Sporting giants of the past, from Jesse Owens to Muhammad Ali via Pele and Jack Nicklaus, would have scoffed at the idea of a brain-washing session with a shrink to help improve their performance. I fear that sport has become too reliant on mind games which don’t always work (ask the all-psyched-up England cricket team) and the over-appliance of science. However, Liz Nichol, the chief executive of UK Sport, gently chides me for being such a dinosaur. “Elite sport these days is an arms race,” she says. “It is not like the old days.” Which is why Team GB’s £14 million of Lottery funding means they can depart armed to the teeth and with the aspiration of maintaining the Olympic and Paralympic momentum of 2012. Hopes are reassuringly high, with Lizzy Yarnold and world champion Shelley Rudman ranked one and three in the women’s skeleton, while speed skater Elise Christie, the men’s and women’s curlers, snowboarders James Woods and Jenny Jones, and cross-country skier Andrew Musgrave are all genuine podium contenders.

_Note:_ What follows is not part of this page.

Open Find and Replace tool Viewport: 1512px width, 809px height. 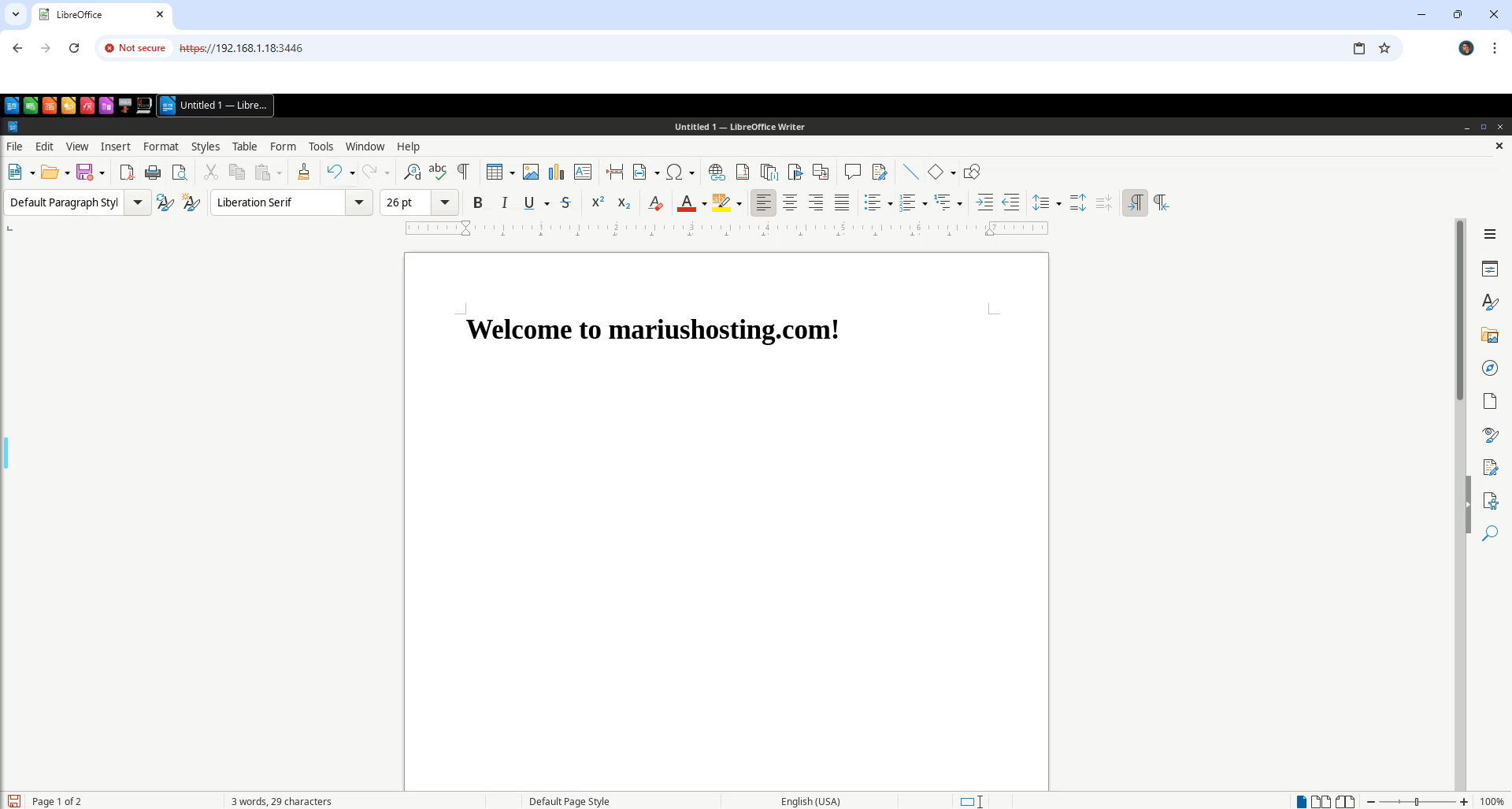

Not bad for a non-Alpine nation. Just hope it’s not all in the mind.

Exit Don Jose

“Well, he was certainly a colourful character,” says Frank Warren of Jose Sulaiman, the long-time czar of the World Boxing Council (WBC) who died last week aged 82. Respected, feared and despised in equal measure, the Mexican-born Lebanese was not a man to mess with. He is likely to be succeeded by his son Mauricio at the WBC, who liked to call him “the father of boxing”. More like the Godfather. But at least he introduced safety measures which have helped reduce fatalities and serious injury, and for that the sport should be thankful.